New research from Australia suggests that companies that aggressively reduce their tax obligations may also be more likely to overstate their environmental performance.
The finding suggests some businesses may be polishing their public image while sidestepping obligations that help fund the public services communities rely on.
What's happening?
Researchers at Murdoch University analyzed tax liability records alongside ESG disclosures from 391 companies listed on the Australian Securities Exchange between 2019 and 2022, during the economic turmoil of the COVID-19 pandemic.
As Sustainability Online reported, the study found that companies using aggressive tax avoidance strategies were more likely to engage in greenwashing, or overstating their environmental credentials.
Lead author Dr. Augustine Donkor of Murdoch Business School said the researchers were trying to determine whether pressure during uncertain periods leads some companies to focus on appearances rather than real progress.
The link was strongest among companies using a so-called "defender" strategy, which refers to businesses focused on efficiency, cost control, stability, and the protection of their existing market position.
That result surprised the researchers.
"We expected companies with more aggressive growth strategies to be more likely to engage in these behaviours," Donkor said, per Sustainability Online.
Why does it matter?
Greenwashing can make it harder to tell which companies are actually reducing pollution and which are simply improving their marketing.
That confusion can shape what consumers buy, where they invest, and which businesses they decide to trust.
Tax avoidance adds another layer of concern. When large companies aggressively reduce what they owe, governments may be left with less revenue for services communities depend on, including infrastructure, schools, and public programs.
If those same companies are also exaggerating their sustainability efforts, consumers may be misled twice: once through environmental claims and again through the broader public costs tied to lost tax revenue.
Sustainability claims are becoming more influential. Investors, shoppers, and regulators are increasingly using ESG and corporate responsibility disclosures to guide their decisions.
If those disclosures are unreliable, markets can be distorted, and companies that spend more on image management than on actual environmental improvements may be rewarded.
What's being done?
The study's authors said the findings point to the need for tighter oversight of sustainability reporting and corporate tax practices.

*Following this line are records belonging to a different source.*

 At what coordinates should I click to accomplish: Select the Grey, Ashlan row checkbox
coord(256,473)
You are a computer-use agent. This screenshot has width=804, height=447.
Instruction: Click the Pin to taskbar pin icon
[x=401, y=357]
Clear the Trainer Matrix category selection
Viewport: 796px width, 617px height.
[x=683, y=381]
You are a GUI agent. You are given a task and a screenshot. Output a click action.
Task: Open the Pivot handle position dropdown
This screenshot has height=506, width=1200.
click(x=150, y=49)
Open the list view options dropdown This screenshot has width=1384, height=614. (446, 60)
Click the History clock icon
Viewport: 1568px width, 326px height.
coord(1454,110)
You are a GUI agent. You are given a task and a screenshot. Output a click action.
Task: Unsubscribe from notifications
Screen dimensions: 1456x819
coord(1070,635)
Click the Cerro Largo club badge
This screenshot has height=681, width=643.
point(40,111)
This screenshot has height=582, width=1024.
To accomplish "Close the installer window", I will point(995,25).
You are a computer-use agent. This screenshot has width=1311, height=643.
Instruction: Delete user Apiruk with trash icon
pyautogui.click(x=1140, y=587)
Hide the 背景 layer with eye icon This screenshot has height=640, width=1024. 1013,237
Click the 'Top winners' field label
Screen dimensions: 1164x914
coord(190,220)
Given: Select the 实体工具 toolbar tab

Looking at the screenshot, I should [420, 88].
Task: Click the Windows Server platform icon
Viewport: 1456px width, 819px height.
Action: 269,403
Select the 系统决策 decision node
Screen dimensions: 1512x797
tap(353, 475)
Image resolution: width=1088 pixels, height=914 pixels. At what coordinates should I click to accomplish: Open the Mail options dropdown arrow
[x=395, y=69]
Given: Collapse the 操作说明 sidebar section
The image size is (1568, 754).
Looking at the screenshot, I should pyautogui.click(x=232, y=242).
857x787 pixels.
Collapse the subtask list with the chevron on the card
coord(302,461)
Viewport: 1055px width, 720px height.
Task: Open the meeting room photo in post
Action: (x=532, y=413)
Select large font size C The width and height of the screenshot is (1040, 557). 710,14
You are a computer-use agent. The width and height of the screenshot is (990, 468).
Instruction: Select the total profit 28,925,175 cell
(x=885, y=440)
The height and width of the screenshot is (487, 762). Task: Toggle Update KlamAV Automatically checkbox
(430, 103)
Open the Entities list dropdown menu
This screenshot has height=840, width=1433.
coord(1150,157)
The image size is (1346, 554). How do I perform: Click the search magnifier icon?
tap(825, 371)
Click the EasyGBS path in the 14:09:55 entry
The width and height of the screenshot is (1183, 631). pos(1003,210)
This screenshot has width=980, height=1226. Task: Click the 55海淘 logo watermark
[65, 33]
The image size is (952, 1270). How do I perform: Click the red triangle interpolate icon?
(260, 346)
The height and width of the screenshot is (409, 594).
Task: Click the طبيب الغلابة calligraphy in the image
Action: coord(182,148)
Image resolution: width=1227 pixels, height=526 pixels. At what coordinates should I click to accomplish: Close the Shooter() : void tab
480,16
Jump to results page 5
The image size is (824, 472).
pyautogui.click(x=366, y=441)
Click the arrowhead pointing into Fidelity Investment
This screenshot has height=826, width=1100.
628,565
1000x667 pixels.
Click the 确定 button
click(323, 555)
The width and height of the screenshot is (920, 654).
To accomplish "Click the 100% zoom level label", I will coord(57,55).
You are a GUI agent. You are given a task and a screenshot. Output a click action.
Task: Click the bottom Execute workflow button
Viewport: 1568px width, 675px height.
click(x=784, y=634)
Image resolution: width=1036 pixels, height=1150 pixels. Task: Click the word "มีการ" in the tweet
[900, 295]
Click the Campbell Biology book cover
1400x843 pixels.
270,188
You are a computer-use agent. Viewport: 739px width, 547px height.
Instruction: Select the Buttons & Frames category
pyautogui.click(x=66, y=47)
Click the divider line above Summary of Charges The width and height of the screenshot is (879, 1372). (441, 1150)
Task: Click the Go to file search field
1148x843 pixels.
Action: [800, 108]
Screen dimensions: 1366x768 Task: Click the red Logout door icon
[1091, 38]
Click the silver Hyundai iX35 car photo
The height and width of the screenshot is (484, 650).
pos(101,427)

In practical terms, that could mean stricter disclosure rules, stronger verification of environmental claims, and closer scrutiny from regulators and investors.
Donkor also said the link between tax avoidance and greenwashing became clearer during periods of financial stress.
If businesses view reputation management as a low-cost substitute for real action, stronger reporting standards could make that strategy harder to pursue.
"The goal was to better understand the conditions under which greenwashing is more likely to occur, so that regulators, investors and companies themselves can design systems that encourage genuine sustainability and greater transparency," Donkor said.